4 Using S4 classes in a package

Aims

Create and document a new S4 class AggregatedCoverage;
Put together the set of functions from Day 1, 2 and 3 into a single constructor of AggregatedCoverage objects;
Create a method to handle plotting for your new S4 class

Tip

At any time, if you are lost or do not understand how functions in the proposed solution work, type ?<function> in the R console and a help menu will appear.

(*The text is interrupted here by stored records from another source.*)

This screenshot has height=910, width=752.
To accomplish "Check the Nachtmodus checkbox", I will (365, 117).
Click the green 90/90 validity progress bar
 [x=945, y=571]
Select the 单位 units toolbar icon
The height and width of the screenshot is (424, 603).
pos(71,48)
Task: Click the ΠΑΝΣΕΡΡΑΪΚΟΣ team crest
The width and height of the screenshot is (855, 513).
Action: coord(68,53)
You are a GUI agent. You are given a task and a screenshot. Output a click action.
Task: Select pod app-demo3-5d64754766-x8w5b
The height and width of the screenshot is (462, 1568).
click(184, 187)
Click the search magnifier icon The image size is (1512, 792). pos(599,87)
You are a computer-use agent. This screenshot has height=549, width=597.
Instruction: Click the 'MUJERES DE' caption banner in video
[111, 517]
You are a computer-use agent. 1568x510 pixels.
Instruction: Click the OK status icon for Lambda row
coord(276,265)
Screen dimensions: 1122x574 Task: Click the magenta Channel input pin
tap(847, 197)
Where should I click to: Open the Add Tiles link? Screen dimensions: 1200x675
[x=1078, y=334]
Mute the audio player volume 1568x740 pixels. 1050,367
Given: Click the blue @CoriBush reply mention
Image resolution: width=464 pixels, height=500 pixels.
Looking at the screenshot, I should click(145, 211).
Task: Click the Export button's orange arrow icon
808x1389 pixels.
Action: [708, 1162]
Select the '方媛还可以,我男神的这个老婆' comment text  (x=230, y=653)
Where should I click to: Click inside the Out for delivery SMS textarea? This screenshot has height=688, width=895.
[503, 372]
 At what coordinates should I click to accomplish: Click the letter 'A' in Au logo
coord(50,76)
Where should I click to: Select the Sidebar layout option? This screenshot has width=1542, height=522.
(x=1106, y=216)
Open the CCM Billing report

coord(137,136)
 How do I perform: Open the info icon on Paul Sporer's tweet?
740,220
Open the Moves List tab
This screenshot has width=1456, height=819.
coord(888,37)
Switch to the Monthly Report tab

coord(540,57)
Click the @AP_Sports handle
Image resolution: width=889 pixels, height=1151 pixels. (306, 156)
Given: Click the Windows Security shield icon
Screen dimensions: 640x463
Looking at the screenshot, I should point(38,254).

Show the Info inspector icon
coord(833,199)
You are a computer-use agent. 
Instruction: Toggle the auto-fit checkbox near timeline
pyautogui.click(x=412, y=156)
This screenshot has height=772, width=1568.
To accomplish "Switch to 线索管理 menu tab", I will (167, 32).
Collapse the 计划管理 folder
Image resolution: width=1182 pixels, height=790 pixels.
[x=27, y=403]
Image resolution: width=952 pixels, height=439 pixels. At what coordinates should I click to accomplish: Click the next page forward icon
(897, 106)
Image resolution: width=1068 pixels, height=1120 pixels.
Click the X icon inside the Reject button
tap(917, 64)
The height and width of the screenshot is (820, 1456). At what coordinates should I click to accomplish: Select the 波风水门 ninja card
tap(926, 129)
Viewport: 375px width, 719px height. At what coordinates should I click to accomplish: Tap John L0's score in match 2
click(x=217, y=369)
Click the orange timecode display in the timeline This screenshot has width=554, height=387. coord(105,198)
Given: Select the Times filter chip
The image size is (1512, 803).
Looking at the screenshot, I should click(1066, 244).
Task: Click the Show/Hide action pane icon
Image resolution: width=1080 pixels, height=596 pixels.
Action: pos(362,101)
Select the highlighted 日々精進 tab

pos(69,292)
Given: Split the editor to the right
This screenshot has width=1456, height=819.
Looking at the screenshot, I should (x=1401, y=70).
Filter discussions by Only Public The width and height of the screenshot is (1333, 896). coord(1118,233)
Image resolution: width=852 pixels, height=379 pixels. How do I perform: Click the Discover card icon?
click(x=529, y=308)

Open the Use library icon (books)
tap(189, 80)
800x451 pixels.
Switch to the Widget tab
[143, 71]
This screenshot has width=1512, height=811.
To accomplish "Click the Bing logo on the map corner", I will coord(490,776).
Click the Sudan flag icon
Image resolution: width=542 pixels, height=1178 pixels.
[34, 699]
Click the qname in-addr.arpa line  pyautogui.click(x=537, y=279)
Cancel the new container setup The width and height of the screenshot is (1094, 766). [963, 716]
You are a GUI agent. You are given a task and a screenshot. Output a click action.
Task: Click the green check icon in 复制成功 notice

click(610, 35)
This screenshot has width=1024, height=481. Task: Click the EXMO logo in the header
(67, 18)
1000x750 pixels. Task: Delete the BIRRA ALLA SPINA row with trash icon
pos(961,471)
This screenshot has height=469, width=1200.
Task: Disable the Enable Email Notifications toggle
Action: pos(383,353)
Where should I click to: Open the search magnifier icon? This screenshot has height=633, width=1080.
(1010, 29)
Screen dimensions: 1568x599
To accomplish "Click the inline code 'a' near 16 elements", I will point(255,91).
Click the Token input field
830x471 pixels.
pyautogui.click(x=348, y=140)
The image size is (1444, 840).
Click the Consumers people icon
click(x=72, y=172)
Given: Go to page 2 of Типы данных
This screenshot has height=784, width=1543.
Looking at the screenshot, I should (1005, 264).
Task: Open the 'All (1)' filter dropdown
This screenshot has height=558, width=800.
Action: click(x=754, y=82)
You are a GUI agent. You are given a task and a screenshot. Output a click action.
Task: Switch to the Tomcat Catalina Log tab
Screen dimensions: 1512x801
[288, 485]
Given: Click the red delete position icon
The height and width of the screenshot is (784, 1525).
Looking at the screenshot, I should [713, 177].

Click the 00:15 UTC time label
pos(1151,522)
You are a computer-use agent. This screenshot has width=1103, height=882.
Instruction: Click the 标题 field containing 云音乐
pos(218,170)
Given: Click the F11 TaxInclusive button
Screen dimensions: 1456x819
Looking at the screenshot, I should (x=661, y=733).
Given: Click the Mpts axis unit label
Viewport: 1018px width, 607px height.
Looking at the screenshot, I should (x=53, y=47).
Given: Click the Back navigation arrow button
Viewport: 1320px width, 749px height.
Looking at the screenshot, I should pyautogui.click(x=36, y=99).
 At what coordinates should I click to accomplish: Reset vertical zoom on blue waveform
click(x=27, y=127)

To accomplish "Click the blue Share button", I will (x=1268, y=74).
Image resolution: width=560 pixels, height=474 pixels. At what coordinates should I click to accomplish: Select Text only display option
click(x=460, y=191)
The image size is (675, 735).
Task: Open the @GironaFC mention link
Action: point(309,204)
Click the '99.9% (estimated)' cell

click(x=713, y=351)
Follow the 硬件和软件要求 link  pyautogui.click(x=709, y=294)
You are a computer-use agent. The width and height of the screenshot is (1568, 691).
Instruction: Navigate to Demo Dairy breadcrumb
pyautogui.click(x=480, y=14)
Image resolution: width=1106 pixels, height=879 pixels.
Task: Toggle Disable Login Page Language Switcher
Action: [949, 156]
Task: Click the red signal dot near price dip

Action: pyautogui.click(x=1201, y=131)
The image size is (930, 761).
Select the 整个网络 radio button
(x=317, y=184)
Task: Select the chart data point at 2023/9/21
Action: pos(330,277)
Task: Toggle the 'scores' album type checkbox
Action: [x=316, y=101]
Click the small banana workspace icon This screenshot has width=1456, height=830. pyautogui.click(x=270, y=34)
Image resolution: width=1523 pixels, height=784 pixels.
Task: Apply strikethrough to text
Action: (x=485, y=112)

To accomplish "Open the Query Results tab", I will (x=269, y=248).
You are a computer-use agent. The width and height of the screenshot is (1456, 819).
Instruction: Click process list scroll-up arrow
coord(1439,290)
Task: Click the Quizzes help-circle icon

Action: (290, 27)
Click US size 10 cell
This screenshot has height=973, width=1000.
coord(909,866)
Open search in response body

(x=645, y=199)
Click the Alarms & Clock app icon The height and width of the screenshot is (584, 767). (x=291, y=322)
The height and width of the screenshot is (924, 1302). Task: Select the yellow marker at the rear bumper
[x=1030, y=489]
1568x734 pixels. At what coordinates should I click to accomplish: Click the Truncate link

You can also check the help tab in the corresponding quadrant.

Reminder

We aim to create a package which can plot the aggregated coverage of a genomic track over a set of GRanges of interest (at a fixed width).

4.1 Framework

Functions developed in Day 2 work well for a specific couple of .bigwig/.bed files. However, the more used to Bioconductor you get, the more you will realize that you might already have your genomic features of interest (TSSs, genebodies, regulatory elements, binding motifs, …) already imported in R.

To make this package more “usable” by a broader Bioconductor audience, we will move to a more “Bioconductor-friendly” framework. We will create a single S4 class named AggregatedCoverage. The AggregatedCoverage constructor function will take 3 inputs:

The path to a single bigwig file;
The path to a single feature file (e.g. a bed or a narrowPeak file);
A width to use to recover the coverage around the center of each feature.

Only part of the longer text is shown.